Overview
Alerts correlations
The Keep Rule Engine is a versatile tool for grouping and consolidating alerts into incidents or incident-candidates. This guide explains the core concepts, usage, and best practices for effectively utilizing the rule engine.
Access the Rule Engine UI through the Keep platform by navigating to the Rule Builder section.
Core Concepts
- Rule definition: A rule in Keep is a set of conditions that, when met, creates an incident or incident-candidate.
- Alert attributes: These are characteristics or data points of an alert, such as source, severity, or any attribute an alert might have.
- Conditions and logic: Rules are built by defining conditions based on alert attributes, using logical operators (like AND/OR) to combine multiple conditions.
Creating Rules
Creating a rule involves defining the conditions under which an alert should be categorized or actions should be grouped.
- Accessing the Rule Engine: Navigate to the Rule Engine section in the Keep platform.
- Defining rule criteria:
- Name the rule: Assign a descriptive name that reflects its purpose.
- Set conditions: Use alert attributes to create conditions. For example, a rule might specify that an alert with a severity of ‘critical’ and a source of ‘Prometheus’ should be categorized as ‘High Priority’.
- Logical grouping: Combine conditions using logical operators to form comprehensive rules.
- Manual approve: Create Incident-candidate or full-fledged incident.
Examples
- Metric-based alerts: Construct a rule to pinpoint alerts associated with specific metrics, such as high CPU usage on servers.
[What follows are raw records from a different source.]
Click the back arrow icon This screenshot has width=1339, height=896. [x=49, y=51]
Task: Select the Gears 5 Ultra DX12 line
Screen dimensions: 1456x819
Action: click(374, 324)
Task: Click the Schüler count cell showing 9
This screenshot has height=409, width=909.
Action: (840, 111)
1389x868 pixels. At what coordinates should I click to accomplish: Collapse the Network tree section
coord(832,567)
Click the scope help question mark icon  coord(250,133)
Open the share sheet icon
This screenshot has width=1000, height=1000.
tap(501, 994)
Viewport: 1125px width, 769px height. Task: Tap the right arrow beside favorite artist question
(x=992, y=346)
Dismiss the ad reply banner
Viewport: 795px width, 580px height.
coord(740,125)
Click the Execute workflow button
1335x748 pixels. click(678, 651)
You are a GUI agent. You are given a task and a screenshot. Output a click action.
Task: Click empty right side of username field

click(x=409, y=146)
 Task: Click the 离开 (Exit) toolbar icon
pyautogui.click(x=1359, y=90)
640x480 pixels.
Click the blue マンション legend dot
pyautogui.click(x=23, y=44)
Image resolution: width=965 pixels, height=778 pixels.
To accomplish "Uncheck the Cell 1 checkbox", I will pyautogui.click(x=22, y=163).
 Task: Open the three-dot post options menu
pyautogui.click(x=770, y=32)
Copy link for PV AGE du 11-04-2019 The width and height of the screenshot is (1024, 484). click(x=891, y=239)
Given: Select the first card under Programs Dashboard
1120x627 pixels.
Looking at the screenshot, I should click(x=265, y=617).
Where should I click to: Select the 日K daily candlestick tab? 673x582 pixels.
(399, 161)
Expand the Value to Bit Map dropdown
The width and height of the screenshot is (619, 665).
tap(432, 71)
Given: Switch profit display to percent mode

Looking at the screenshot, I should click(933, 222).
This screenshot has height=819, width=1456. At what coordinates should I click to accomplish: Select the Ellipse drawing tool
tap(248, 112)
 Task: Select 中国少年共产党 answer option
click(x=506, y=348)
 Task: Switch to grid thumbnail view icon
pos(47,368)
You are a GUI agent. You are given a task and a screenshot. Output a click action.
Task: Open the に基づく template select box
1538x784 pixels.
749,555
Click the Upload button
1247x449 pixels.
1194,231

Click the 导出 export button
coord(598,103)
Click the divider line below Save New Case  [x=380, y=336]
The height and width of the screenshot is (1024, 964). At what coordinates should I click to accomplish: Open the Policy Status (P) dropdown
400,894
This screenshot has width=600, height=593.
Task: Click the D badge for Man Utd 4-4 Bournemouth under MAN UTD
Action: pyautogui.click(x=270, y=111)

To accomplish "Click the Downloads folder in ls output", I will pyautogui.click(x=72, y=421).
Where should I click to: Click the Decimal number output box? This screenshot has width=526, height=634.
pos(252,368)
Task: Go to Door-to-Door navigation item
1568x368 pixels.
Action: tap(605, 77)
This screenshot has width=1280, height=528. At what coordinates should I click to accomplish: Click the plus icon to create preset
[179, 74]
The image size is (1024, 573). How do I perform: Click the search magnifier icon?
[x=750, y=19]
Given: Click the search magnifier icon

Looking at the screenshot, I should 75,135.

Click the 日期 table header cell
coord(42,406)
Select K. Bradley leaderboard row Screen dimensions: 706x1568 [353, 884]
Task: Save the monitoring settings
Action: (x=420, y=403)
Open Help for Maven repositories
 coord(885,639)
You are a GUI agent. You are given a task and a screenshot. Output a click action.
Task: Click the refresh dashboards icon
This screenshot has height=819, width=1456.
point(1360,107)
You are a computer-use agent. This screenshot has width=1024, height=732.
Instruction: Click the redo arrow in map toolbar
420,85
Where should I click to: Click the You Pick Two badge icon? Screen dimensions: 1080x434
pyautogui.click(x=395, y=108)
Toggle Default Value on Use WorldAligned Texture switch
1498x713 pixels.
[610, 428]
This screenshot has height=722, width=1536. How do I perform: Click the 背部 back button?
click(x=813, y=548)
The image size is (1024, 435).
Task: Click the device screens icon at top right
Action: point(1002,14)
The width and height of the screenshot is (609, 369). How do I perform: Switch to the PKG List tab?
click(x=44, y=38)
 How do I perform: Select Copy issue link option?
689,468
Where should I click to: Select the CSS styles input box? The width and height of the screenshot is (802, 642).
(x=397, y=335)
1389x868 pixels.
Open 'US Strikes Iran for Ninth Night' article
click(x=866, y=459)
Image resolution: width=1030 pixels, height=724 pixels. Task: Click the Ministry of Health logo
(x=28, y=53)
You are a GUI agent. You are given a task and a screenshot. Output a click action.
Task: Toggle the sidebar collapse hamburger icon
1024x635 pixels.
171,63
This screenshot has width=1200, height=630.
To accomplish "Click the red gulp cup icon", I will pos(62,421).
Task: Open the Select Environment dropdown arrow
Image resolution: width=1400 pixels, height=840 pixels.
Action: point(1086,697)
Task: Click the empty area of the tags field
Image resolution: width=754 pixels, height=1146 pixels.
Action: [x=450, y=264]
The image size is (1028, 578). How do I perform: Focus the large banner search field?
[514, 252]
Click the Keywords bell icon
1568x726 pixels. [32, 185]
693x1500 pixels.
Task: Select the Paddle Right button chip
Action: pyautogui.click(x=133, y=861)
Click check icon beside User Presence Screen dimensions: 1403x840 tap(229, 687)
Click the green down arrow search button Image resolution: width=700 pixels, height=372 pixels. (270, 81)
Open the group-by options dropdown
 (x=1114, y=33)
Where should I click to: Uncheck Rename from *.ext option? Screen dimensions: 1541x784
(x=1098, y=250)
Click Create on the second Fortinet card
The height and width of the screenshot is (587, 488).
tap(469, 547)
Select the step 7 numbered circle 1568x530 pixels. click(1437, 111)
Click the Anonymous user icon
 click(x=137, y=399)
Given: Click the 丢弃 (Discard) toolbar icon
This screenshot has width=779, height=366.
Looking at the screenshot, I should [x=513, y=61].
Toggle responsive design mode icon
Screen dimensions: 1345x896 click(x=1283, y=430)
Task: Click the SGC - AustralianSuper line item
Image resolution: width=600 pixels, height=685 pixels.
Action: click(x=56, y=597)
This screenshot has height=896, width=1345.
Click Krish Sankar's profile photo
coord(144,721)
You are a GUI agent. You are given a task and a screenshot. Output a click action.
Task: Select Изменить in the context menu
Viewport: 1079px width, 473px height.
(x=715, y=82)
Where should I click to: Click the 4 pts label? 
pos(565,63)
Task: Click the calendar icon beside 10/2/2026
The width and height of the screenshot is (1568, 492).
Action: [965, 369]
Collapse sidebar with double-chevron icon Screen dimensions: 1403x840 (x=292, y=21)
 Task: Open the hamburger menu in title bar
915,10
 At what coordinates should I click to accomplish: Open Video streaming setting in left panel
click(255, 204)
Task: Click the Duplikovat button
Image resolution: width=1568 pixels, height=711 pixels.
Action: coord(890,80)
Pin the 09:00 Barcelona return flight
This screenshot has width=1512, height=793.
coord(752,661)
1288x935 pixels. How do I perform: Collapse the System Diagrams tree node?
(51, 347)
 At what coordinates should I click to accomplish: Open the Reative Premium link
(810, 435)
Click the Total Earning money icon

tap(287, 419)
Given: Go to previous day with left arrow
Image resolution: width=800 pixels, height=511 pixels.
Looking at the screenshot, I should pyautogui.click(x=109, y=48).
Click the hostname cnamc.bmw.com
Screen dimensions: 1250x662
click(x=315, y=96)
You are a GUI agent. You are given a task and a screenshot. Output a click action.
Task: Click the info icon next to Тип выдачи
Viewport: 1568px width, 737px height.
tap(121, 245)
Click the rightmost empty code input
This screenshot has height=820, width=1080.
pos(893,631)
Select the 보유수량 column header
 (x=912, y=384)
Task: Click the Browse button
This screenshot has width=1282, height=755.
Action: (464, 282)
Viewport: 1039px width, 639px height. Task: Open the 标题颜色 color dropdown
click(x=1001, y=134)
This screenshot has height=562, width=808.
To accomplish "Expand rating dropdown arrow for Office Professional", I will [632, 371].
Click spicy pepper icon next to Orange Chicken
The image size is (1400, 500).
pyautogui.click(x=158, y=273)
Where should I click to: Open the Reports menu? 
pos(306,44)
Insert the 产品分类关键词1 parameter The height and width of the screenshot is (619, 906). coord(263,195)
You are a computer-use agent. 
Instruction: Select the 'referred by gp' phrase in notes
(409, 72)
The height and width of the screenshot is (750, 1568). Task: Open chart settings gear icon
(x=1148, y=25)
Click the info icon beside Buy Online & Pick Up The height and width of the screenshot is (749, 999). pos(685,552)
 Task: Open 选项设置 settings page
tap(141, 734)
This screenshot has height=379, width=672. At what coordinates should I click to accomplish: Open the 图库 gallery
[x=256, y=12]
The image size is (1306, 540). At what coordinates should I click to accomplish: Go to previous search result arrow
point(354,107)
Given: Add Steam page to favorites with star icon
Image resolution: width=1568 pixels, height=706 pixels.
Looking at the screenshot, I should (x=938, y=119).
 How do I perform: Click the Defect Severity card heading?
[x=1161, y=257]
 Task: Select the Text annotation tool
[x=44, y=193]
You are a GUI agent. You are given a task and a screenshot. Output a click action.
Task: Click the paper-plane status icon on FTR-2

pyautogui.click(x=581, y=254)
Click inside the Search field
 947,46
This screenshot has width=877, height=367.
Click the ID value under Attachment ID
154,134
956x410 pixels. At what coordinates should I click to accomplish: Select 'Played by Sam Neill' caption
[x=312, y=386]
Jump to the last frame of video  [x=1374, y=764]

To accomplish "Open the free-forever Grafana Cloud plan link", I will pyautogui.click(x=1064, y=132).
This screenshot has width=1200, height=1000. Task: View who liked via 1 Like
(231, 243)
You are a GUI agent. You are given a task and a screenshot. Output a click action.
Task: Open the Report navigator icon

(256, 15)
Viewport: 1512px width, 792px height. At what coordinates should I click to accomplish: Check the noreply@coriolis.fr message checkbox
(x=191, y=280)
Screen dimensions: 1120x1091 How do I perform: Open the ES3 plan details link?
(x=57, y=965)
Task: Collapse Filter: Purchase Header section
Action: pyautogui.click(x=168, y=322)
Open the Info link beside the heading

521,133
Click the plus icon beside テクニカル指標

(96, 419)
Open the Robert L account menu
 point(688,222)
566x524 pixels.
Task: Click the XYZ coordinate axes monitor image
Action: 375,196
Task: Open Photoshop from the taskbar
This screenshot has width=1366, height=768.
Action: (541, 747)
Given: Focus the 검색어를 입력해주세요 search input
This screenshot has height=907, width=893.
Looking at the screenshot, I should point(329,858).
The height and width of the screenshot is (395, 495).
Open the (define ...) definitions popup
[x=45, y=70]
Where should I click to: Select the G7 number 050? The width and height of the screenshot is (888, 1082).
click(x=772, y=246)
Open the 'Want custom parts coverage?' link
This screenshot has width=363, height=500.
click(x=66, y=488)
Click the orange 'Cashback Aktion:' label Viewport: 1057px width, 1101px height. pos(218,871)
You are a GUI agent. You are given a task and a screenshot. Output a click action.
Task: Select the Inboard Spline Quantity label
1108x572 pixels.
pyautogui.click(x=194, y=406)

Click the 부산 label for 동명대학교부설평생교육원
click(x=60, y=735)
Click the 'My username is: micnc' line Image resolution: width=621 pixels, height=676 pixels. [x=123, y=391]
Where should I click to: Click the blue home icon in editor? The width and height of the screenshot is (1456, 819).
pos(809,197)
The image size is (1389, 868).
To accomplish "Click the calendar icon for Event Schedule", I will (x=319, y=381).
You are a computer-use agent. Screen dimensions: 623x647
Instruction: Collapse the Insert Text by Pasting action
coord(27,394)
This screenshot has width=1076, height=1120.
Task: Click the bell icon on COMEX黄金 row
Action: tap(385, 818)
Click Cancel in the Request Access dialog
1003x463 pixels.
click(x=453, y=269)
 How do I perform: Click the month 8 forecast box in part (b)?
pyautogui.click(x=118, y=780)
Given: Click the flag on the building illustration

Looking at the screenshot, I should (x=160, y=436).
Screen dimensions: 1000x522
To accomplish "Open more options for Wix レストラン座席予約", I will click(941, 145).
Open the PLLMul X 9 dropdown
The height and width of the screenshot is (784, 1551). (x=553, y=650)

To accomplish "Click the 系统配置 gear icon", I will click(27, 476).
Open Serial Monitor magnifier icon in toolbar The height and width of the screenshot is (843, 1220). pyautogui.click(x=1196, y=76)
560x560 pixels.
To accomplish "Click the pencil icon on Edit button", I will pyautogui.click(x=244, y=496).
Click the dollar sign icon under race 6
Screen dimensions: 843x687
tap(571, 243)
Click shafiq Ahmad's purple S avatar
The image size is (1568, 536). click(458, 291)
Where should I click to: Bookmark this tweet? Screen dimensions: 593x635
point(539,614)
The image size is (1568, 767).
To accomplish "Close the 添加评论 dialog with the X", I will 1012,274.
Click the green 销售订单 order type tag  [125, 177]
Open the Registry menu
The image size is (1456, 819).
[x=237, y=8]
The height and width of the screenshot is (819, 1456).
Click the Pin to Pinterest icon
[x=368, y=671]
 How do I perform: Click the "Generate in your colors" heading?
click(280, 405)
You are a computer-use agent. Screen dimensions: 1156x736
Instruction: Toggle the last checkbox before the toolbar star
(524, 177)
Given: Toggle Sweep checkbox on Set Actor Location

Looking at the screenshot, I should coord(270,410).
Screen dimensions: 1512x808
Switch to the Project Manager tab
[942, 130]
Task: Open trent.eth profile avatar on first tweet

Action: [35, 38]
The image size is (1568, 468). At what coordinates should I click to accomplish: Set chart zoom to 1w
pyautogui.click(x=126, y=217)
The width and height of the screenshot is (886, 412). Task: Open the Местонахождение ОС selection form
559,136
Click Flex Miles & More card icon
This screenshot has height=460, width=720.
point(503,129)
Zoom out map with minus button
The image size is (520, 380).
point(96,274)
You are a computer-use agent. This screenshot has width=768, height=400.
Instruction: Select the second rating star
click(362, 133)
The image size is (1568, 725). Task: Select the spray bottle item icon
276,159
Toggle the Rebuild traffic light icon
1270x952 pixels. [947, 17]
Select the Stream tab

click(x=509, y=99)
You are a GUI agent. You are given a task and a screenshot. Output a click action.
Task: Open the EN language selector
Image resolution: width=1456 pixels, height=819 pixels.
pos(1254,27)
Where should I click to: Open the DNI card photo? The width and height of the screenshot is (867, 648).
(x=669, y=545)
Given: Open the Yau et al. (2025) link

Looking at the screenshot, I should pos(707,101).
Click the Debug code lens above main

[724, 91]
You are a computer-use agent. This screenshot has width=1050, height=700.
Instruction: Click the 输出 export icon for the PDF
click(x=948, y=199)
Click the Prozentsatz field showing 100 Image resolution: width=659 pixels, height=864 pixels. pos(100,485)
This can be achieved by grouping alerts that share a common attribute, like a ‘CPU usage’ tag, ensuring you quickly identify and address performance issues.
- Feature-related alerts: Establish rules to create incident by specific features or services. For instance, you can start incident based on a ‘service’ or ‘URL’ tag. This approach is particularly useful for tracking and managing alerts related to distinct functionalities or components within your application.
- Team-based alert management: Implement rules to create incidents according to team responsibilities. This might involve grouping based on the systems or services a particular team oversees. Such a strategy ensures that alerts are promptly directed to the appropriate team, enhancing response times and efficiency.